The path to the president

Written by Rosie on . Posted in Profiles

Alexandre Stutzmann

Alexandre Stutzmann, chief diplomatic advisor to the president of the European Parliament

The chief diplomatic advisor to the president of the European Parliament, Alexandre Stutzmann, talks to EUI Times about how four years at the Institute prepared him for his frantic schedule working with Martin Schulz.

“I have a feeling I’ve never really left the EUI, as what I’ve been doing for the past 11 years has been some sort of cultural and intellectual continuity to what I was doing back in Florence,” says Stutzmann from his Strasbourg office.
“It’s because of the topics and the culture; what the EUI gives you is this capacity of interacting in as many European languages as you can speak with people from as many European backgrounds as you can get.”

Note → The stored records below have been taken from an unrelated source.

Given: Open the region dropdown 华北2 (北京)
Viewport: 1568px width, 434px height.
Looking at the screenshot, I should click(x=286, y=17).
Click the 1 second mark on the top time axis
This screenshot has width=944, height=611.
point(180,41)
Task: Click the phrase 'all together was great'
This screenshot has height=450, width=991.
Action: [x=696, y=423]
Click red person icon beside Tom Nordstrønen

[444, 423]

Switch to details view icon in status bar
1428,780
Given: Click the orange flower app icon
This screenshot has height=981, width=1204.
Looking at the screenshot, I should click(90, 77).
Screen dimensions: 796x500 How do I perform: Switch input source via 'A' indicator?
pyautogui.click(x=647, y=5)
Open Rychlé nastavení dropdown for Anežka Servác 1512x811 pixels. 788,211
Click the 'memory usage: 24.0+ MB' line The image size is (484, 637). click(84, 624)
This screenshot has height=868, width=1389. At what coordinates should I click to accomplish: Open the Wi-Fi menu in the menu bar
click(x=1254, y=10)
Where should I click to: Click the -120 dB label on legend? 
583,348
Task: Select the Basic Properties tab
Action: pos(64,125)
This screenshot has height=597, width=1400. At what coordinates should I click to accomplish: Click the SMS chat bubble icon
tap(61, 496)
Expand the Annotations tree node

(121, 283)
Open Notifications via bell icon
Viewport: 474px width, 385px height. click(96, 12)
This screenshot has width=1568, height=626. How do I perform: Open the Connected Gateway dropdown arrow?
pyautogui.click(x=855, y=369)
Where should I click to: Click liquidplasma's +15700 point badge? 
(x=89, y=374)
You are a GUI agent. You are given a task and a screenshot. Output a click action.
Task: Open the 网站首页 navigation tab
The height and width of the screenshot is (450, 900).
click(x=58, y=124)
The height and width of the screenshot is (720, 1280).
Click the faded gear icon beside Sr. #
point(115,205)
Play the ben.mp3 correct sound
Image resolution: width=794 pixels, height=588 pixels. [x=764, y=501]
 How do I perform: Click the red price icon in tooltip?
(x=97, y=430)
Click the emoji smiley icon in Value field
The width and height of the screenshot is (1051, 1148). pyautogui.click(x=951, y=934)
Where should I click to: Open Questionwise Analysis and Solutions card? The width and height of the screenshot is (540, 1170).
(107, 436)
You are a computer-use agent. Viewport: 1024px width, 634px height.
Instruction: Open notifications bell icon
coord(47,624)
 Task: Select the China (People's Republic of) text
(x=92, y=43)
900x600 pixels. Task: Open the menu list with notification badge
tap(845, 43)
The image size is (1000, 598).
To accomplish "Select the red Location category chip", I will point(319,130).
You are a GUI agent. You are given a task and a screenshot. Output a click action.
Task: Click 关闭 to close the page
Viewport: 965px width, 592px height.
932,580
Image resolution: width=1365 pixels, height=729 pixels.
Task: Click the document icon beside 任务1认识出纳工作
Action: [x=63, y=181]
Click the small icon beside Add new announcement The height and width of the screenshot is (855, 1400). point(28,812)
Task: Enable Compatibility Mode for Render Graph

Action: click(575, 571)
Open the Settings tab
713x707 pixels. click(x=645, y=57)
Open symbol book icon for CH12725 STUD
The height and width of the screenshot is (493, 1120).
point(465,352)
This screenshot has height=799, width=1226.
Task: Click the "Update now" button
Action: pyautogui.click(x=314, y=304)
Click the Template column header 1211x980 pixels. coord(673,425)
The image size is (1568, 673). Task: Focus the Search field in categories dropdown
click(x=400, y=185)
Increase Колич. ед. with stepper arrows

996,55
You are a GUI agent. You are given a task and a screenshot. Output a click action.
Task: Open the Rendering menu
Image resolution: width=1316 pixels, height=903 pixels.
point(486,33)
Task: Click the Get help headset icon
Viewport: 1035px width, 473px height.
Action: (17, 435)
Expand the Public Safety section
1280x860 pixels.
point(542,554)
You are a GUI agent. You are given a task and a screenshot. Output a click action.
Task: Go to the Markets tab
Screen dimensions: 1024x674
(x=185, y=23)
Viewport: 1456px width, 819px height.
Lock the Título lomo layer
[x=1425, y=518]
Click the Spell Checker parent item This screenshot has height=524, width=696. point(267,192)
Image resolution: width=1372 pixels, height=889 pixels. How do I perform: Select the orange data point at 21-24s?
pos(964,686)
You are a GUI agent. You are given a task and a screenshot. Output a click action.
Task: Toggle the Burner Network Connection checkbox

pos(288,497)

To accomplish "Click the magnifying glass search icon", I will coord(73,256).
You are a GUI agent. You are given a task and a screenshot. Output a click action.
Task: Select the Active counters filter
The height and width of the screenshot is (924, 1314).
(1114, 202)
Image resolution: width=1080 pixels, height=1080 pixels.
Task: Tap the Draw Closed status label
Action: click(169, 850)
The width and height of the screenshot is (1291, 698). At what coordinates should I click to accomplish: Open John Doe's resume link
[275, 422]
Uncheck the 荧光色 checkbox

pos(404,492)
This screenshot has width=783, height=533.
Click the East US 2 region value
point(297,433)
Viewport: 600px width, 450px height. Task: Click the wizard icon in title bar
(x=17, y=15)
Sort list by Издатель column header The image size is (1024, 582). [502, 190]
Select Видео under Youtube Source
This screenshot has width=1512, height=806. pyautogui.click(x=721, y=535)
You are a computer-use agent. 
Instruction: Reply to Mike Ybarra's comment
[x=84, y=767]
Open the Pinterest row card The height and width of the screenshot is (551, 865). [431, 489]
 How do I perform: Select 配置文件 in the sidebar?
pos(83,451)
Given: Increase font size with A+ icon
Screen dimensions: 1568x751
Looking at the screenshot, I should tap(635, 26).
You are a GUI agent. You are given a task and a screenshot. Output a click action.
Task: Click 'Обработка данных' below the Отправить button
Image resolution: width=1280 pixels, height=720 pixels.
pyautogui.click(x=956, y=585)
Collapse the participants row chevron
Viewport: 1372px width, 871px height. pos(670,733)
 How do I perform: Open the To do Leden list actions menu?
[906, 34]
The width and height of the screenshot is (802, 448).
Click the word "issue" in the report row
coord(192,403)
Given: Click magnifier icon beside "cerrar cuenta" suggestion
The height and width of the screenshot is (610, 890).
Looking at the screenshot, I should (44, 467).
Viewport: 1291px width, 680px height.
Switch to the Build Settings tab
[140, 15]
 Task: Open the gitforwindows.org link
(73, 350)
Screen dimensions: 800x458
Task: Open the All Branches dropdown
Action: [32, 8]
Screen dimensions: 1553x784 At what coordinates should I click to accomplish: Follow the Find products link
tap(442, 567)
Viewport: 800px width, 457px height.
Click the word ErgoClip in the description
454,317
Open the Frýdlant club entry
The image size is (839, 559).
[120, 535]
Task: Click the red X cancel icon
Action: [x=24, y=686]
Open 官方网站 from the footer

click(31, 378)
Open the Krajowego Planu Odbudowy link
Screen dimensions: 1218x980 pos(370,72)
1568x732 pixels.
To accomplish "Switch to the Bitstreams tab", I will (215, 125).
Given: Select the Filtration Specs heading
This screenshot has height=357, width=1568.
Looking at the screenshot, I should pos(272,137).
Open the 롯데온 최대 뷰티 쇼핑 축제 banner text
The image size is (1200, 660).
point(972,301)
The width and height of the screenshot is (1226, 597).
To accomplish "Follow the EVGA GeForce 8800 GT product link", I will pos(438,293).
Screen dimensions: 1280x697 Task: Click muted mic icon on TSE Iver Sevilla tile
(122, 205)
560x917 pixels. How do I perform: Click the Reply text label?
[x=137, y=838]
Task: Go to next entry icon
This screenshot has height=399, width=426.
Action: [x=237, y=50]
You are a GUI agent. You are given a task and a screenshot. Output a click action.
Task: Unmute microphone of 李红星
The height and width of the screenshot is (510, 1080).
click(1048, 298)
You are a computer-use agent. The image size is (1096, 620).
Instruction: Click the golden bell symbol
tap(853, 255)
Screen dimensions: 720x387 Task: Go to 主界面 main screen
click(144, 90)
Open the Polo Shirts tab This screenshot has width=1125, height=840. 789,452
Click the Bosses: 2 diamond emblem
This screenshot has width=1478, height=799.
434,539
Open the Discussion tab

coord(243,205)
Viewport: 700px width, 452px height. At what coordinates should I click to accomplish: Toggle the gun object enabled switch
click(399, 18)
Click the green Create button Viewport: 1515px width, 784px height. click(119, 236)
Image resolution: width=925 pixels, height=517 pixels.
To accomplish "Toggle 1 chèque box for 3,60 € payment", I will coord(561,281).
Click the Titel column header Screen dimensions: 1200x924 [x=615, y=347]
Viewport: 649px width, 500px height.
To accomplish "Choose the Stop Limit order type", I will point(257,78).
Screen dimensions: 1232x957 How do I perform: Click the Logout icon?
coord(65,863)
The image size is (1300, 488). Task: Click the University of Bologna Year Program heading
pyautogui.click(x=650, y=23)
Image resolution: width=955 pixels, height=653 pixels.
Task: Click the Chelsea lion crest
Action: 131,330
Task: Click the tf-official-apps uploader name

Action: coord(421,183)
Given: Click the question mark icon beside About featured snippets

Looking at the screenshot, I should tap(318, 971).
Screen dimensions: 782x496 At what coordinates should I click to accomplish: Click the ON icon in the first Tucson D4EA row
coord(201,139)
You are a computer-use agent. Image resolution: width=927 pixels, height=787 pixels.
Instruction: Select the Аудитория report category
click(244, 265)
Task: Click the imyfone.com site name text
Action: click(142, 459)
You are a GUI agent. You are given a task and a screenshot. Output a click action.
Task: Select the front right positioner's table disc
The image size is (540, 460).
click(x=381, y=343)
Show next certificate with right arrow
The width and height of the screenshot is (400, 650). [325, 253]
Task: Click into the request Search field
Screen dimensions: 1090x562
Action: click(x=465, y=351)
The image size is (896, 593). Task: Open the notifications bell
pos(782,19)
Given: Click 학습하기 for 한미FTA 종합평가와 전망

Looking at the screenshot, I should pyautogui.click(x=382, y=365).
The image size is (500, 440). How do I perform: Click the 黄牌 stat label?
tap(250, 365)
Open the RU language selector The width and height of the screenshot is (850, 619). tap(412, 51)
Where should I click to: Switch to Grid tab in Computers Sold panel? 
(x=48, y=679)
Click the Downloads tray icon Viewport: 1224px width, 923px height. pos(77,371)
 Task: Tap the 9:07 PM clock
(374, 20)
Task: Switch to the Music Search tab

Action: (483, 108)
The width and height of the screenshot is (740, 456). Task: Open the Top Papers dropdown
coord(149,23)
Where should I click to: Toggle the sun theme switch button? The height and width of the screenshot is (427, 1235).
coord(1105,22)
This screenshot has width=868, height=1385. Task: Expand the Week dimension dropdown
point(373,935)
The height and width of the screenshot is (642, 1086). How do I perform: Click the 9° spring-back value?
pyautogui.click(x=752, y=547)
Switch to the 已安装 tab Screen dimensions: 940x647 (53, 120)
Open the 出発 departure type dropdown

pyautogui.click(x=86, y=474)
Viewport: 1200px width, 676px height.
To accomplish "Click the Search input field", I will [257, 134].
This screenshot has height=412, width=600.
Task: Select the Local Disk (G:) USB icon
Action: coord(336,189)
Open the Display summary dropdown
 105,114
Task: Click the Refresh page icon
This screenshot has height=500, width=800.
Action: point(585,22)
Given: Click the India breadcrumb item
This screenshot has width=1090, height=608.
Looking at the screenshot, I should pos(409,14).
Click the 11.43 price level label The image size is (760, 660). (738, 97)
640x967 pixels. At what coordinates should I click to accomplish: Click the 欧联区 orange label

Stutzmann was a researcher in the Institute’s Department of Political and Social Sciences from 1997 until 2001, focusing on transatlantic relations and on cases as diverse as trade disputes and conflict in the former Yugoslavia. Intellectual curiousity took him to law seminars, which he remembers as “absolutely an enrichment”, while in his final two years he taught international relations and political sociology at New York University’s Florence campus.

The multicultural experience made him wary of returning to “the franco-centric thinking” of Paris and instead he opted for Brussels, joining the European Parliament’s Directorate-General for Communication as a spokesperson in August 2001. “It coincided with 9/11 and everything became very focused and interesting,” Stutzmann remembers.

A year later he joined the secretariat of the Committee on Foreign Affairs where he spent three years working mostly with the Mediterranean region and the Middle East Peace Process, in particular the financing of the Palestinian Authority.

From there he became the advisor to the Director General for External Policies and in 2007 took up his post as an advisor to the then president of the European Parliament, Hans-Gert Pöttering, before joining his successor President Jerzy Buzek. Over the past six years he has spent his days switching between topics and regions, advising on anything within the sphere of foreign policy.

Even after over a decade working within the EU, the job remains a challenge. “You constantly have to be updated on all key issues and sometimes that is difficult because you have to go beyond the headline; you have to know the intricacies of the case and the margin of your president, with no time for research,” he says.

Stutzmann has three junior advisors in his team who “share the world” and keep him up-to-date, enabling him to draw up a strategy on how the president should handle international visitors and his own tours.

A further task as chief advisor is to ensure that the actions of the Committee on Foreign Affairs, the Committee on Development, the Committee on International Trade and inter-parliamentary delegations are in line with those of the president. He also forms close relationships with the Parliament’s members who are particular active in foreign affairs.

Topics he has recently worked on include the detention of opposition politicians in Ukraine, unrest in Lebanon and the active role of Schulz as president of the Euro-Mediterranean Parliamentary Assembly. In controversial matters Stutzmann is tasked with presenting a given issue in such a way that will not promote an attack on the president. His role is to put differences aside, “working towards a common goal and making sure we’re all on the same road”.

“It’s challenging but that makes it fascinating,” he says, “You give your loyalty, energy and time to a person but you are also constantly defending the European spirit and keeping that spirit alive.”

Stutzmann is confident that EUI researchers can follow his career path through the EU concours scheme and on to higher office within the institutions. “The experience I had at the EUI prepared me for the job. It’s not easy to get in and it’s become more difficult, but for somebody who is enthusiastic and believes in what’s being done here and why the EU won the Nobel Peace Prize this is definitely a place to contribute.”